We discovered ‘Mi Pueblo’, a very popular supermarket chain catering exclusively to Mexican cuisine. On our first visit there, I picked up some lovely dried poblano (ancho) chillies and a packet of spicy Mexican chilli powder. Ever since, I’ve been looking for ways to use these lovely ingredients. The idea was to cook up a batch of beans with these spices and use it along side a meat dish. That’s when I thought, why not put in both the meat and the beans together in one pot and see what happens. The result – a pot of slowly cooked beans and pork with a smoky flavour from the dried chillies and paprika. The meat was so tender that it fell apart at a mere touch while the beans were pillowy and soft. A perfect accompaniment to each other and a great dish to feed a crowd.

mexican beans and pork

dry pinto beans

Mexican Style Braised Beans & Pork

Ingredients (serves 5-6 generously)

3-4 tbsp vegetable or sunflower oil

1 medium red onion diced

2-3 garlic cloves peeled

3 dried ancho  chillies first softened by placing them in hot water for 15-20 minutes and then finely chopped

1 tsp smoked paprika powder

1/2 tsp hot chilli powder

3 medium tomatoes diced

about 600g/1.5lbs boneless pork shoulder cut into large chunks

about 450g/1lb dry pinto beans

salt to taste

Method

Heat the oil in a heavy bottomed casserole dish on medium-high heat. Add the onion and garlic. Saute for a few minutes until the onion is soft. Add the ancho chillies, smoked paprika and hot chilli powder. Cook this for a couple of minutes and then add the pork. Let the meat brown a bit and then add the tomatoes to the pan. Add the pinto beans and stir it all together. Pour enough water to cover the beans and meat completely. You may also use stock instead of water for added flavour. I did not season with salt at this stage as, apparently, this can make the beans go tough.

how to cook pinto beans

beans and pork dish

Bring it to a boil, lower the heat to a simmer and cover with a tight lid. Let it cook on low heat for about 2 hours. Check occasionally to see if there’s enough liquid in the pan. After 2 hours, remove the lid, pick out the pieces of meat and set aside on a plate. If there is a lot of liquid still left at this stage, you can increase the heat to let this bubble away. Using a potato masher, mash the beans just a little. Shred the meat using two forks and add it back to the pot.
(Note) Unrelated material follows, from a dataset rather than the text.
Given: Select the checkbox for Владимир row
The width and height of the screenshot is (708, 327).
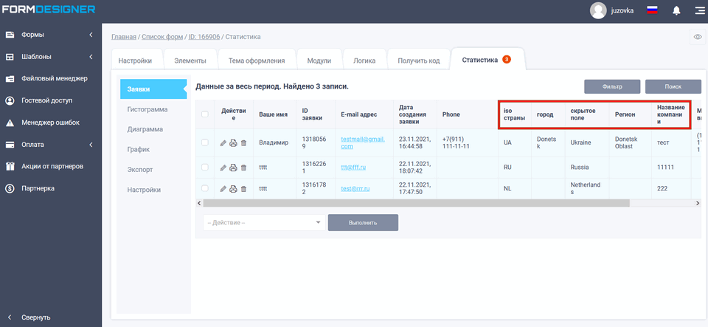Looking at the screenshot, I should (205, 142).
Season with salt.

mexican braised pork

I served this topped with a dollop of sour cream and fresh coriander leaves. I found later that a squirt of fresh lemon juice and some salsa added more zing to my bowl of beans and pork. Serve it with tortillas or rice or even bread and you’ll have one winner on your hands.

braised pork stew

It’s a dish that will warm you on a cold winter’s evening. Perfect for when you have a few friends around, comforting and nourishing at the same time. Enjoy!